Paylaş
Cenk Gündoğdu’nun hazırladığı ‘2000’ler Şiiri Antolojisi’, emek verilmiş bir çalışma. Adların, kitapların yanı sıra dergilerden de söz ediyor. Bugün yine edebiyatın günlük yaşamı dergilerde soluk alıyor. 2000’lerin şiiri üzerine yargılara katılmayabilirsiniz ama ileri sürdüğü görüşler, saptamalar size karşı sav oluşturmak için de malzeme sunuyor. Kitabın içindekiler listesi, zenginliğin bir belirtisi sayılmalı.
Cenk Gündoğdu’nun ‘Hazırlayanın Sunuşu’ ve ‘Yakın Dönem Türk Şiirine Bakış’ yazılarından kitabı belirleyen seçiminin ipuçlarını veren satırları aldım: “Yıllık, antoloji gibi çalışmaları kişisel, ideolojik, sosyal yakınlıkların baskınlığından dolayı şair yerine eleştirmenin hazırlaması gerektiğini savundum öteden beri. Ancak bir dönemin tüm eğilim, yönelim ve anlayışlarını takip edip bir arada, bir toplum içinde göremeyince özellikle şiirimizde 2000’li yıllardaki hareketlenmeyi de ortaya koymak için bu ‘ateşten gömleği’ giymeye soyundum.”
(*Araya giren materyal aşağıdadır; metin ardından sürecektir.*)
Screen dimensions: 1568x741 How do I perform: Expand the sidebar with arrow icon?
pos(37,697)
Gündoğdu’nun ‘80’lerde yazılan şiirler üzerine tespitleri şöyle: “1980’lerde artık her alanda başka bir iklimi yaşıyorduk. O iklimi soludukça oradan konuşup oradan yazıyor ve üretiyorduk.
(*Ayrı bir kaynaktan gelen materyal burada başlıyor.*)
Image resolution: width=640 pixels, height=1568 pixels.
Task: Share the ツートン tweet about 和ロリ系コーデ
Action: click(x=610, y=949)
“Politik olmayan, her türlü örgütlülüğü yok sayan sistem her yerde ve her şeyde pornografiyi ve görselliği önceledi. 1970’lerin sonlarında yayımlanmaya başlayan erkek/kadın erotik dergileri, 1980’lerde en üst noktaya ulaştı. Bugün bir çığ gibi büyüyerek endüstrileşen reklamcılık sektörü 1980’lerin değişen yaşamına uygun, en ‘cazip’ iş olarak şair/yazarların yaratıcılığı üzerindeki etkinliğini sürdürdü.”
Bu yazıyı okuyanlar, o dönem şiirini izliyorlarsa anımsayacaklar, bilmeyenler de o kuşağın şiirlerini öğreneceklerdir. Liste ayıklandığında, dönemin şiirinin güvenilir bir grafiği çıkmaktadır ortaya. ‘Seçici Kurul’ başlıklı bölümde Tuğrul Tanyol’un ‘İnternet Şiiri Değiştirdi’ yazısındaki saptamalarına ben de katılıyorum. Teknoloji gelişmelerini bilen iyi bir şairin tespitleri...
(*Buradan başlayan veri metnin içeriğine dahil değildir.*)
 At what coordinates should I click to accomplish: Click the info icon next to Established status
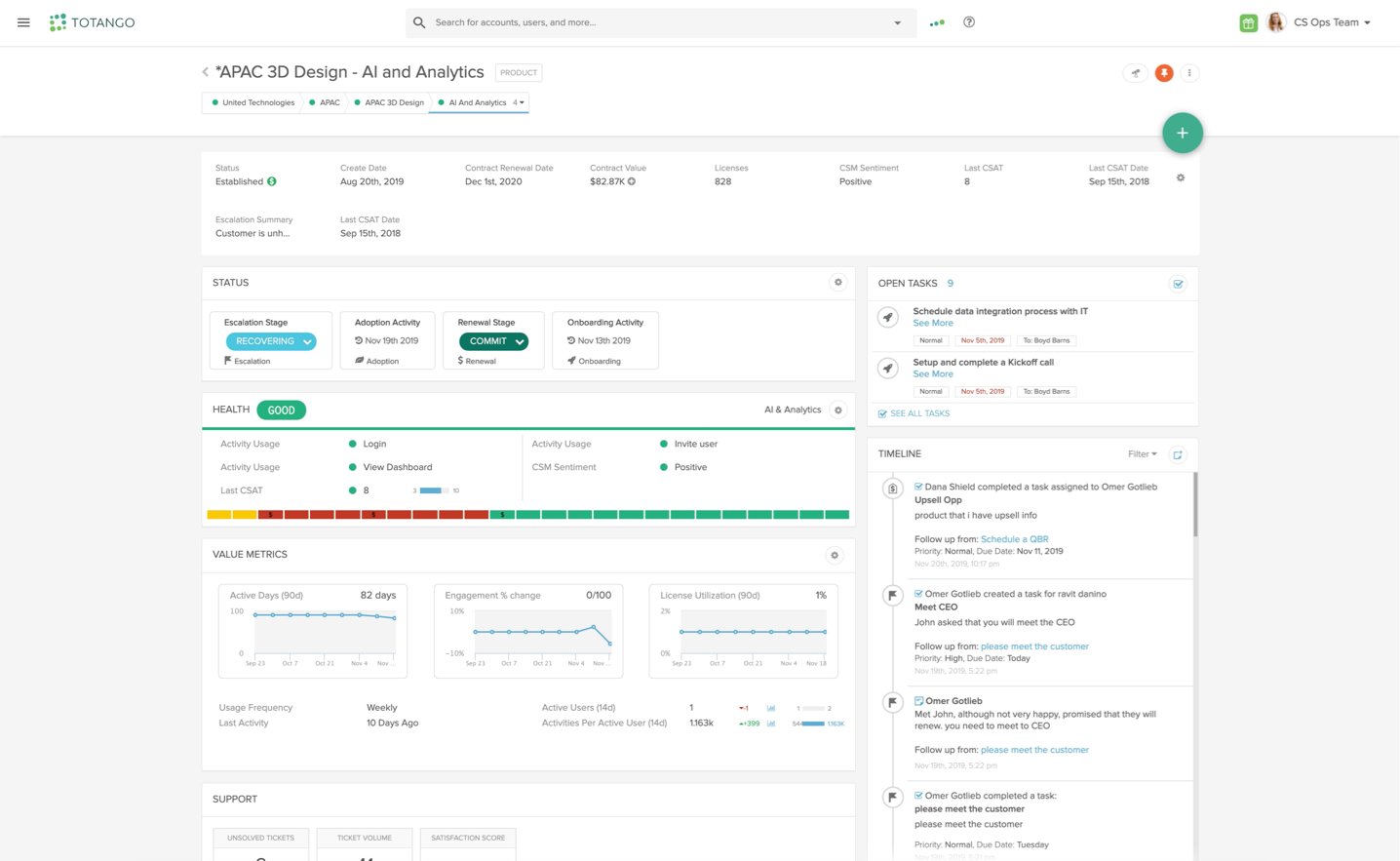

Dönem şiirini tanımlayan satırları aşağıda: “1980 kuşağı dendiği zaman o dönemi zorlamış olan şiir anlayışından söz etmiş oluruz. 2000’lerde de benzer bir durum var; tek bir kanal yok, bir sürü farklı kanal var şiirin aktığı.”
O bölümdeki diğer yazılar: Haydar Ergülen-2000’lerde Şiirin Teması Çeşitlenmiş ve Değişmemiştir/Hami Çağdaş-2000’li yıllarda Her Şey Belgeli/ küçük İskender-Vahşete Gözleriyle Tanık Olanların Şiiri...
‘Şiirler-Şairler...’ bölümünde 50’yi aşkın şairin şiirleri var. Seçim öznel olmasına rağmen beğendim. Yalnız şiir meraklıları, şiir okurları için değil, genel edebiyat okuru için de tavsiye edilecek bir kitap.
Bu tür kitaplar bir döneme tanıklık etme açısından da okunmalı. Ben zaman zaman bu kitaba başvuracağım.